URBINO – Una formula di successo non si cambia. Anzi, si amplia. Ed ecco che per le festività natalizie torna “RinasciMente / Proposte d’artista per amore della città”, la manifestazione che propone una serie di mostre personali di pittura, scultura e incisione che si terranno in vari locali di via Mazzini. L’esperimento è stato fatto per la prima volta lo scorso mese di agosto, ed è andato bene. Ora si replica il format, ma con l’obiettivo di crescere ancora. Il progetto è trasformare l’antica strada di Valbona nella “Via degli artisti”. Con l’aiuto fondamentale dell’Assessorato comunale alla Promozione Turistica e Commerciale, e la disponibilità dei proprietari degli spazi, si vuole portare nuova vita in alcuni locali che un tempo erano dei negozi, ma che oggi hanno le porte sbarrate. L’obiettivo finale è ambizioso: fare in modo che Urbino “Città d’Arte” diventi anche la “Città dell’Arte”, il luogo dove continuamente si producano opere artistiche e dove, magari, alcuni dei tanti giovani che studiano negli istituti artistici di Urbino non abbandonino la città dopo il titolo di studio e possano trovare le giuste occasiono per aprire una “bottega d’artista”. In questi giorni “RinasciMente” è in piena fase organizzativa. Due artisti urbinati, Ermes Ottaviani e Marcello Pucci, sono all’opera per reclutare nuovi autori che vorranno partecipare all’evento. Chi vuole dare l’adesione ha tempo fino al 31 ottobre per prendere contatti e inviare informazioni. Questi sono i riferimenti telefonici degli organizzatori: Ermes 339 – 164.7514 / Marcello 320 – 039.7888.
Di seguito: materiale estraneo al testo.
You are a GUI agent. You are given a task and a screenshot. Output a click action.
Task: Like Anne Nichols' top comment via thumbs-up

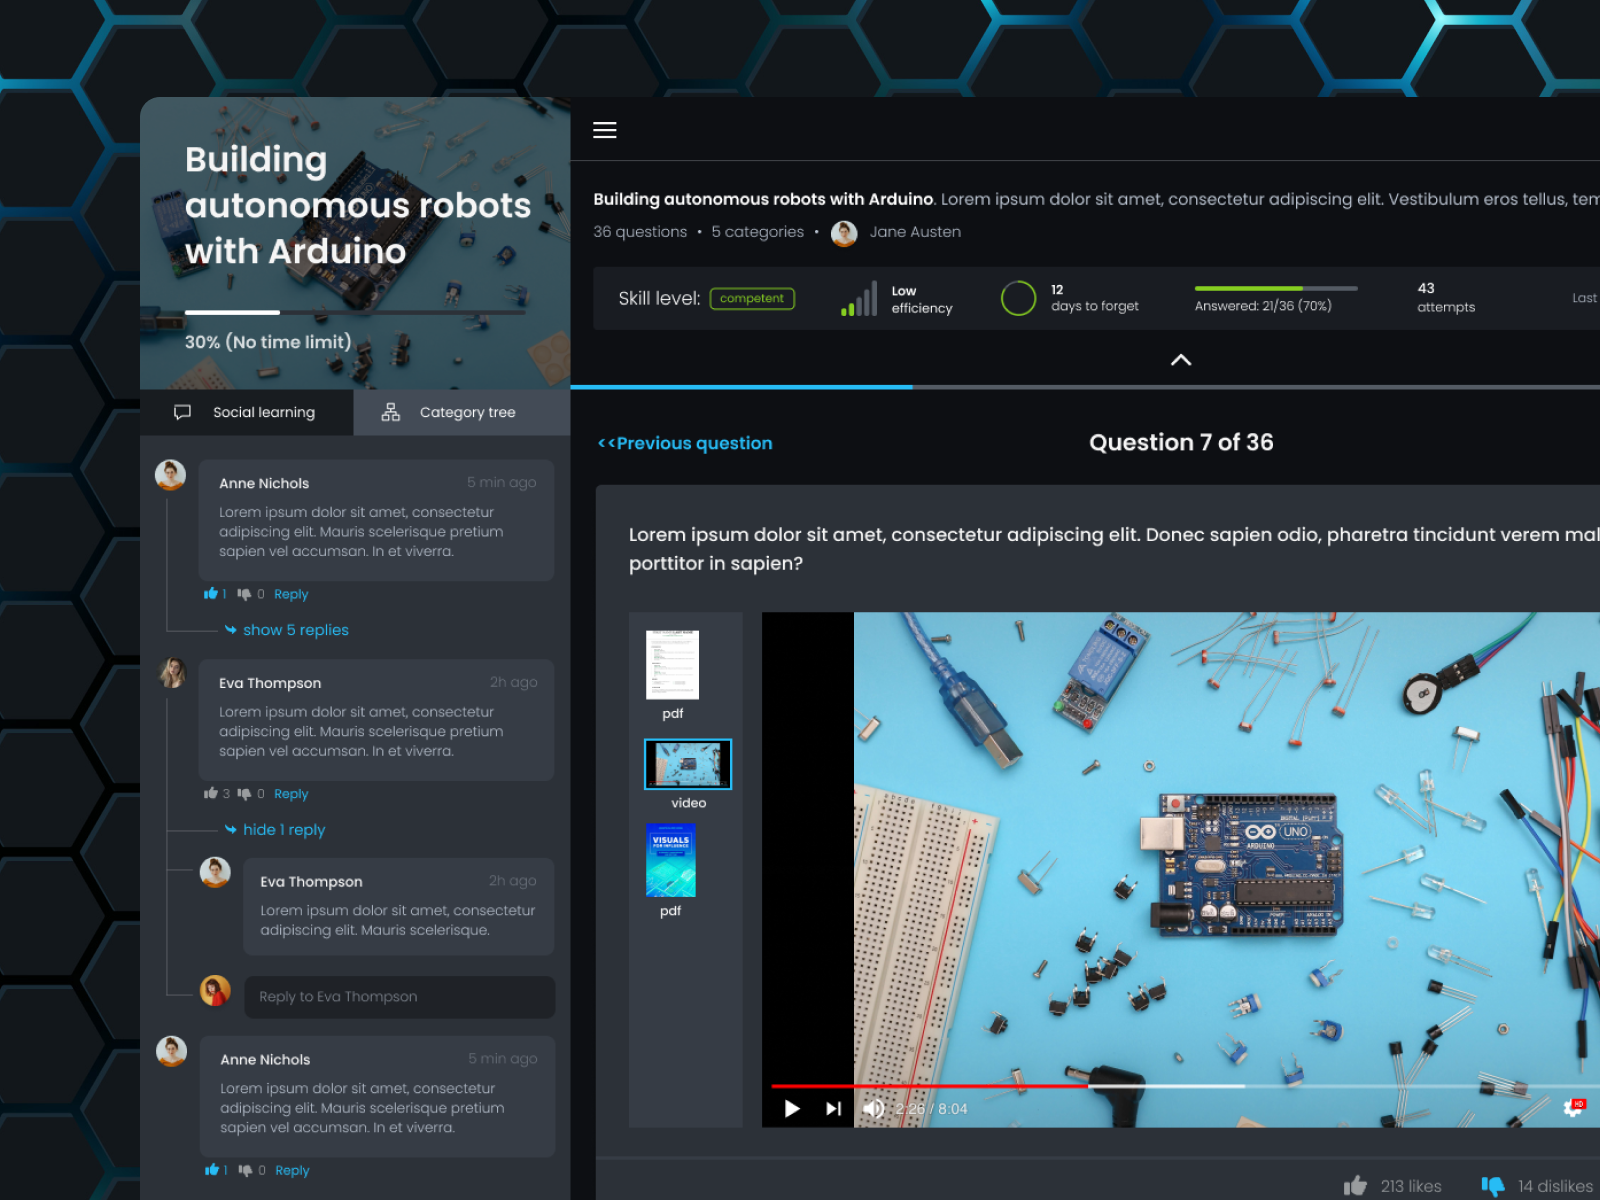pos(210,593)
«Cercheremo di accontentare il maggior numero possibile di artisti, ma i posti sono limitati», dice Marcello Pucci. «Ci rivolgiamo ad autori della città e del territorio. Anche a coloro che, italiani e stranieri, hanno scelto le nostre zone come sede per i propri atelier, anche se poi si rivolgono a mercati esteri con le loro produzioni e quindi da noi non sono noti. Gli artisti che ad agosto hanno dato vita a questa iniziativa -continua Pucci- si sono messi a disposizione, perché amano Urbino. E questo vogliamo che continui a essere lo spirito del progetto».
«RinasciMente -aggiunge Ermes Ottaviani- è un’iniziativa fatta col cuore. Ci piacerebbe che fosse la fase di avvio, il “germe”, per arrivare alla nascita di “botteghe d’arte” permanenti. Pensiamo a giovani per i quali l’arte è prima una materia scolastica e poi diventa un mestiere. Potremmo aprirci all’artigianato artistico, oggetti di valore che “sfiorano” l’utilità, e che possano generare un’attività economica. Immaginiamo botteghe che siano anche laboratori dove veder nascere un’opera. Insomma, Urbino potrebbe essere il luogo a cui pensa quando si vuole comprare un oggetto artistico di grande livello».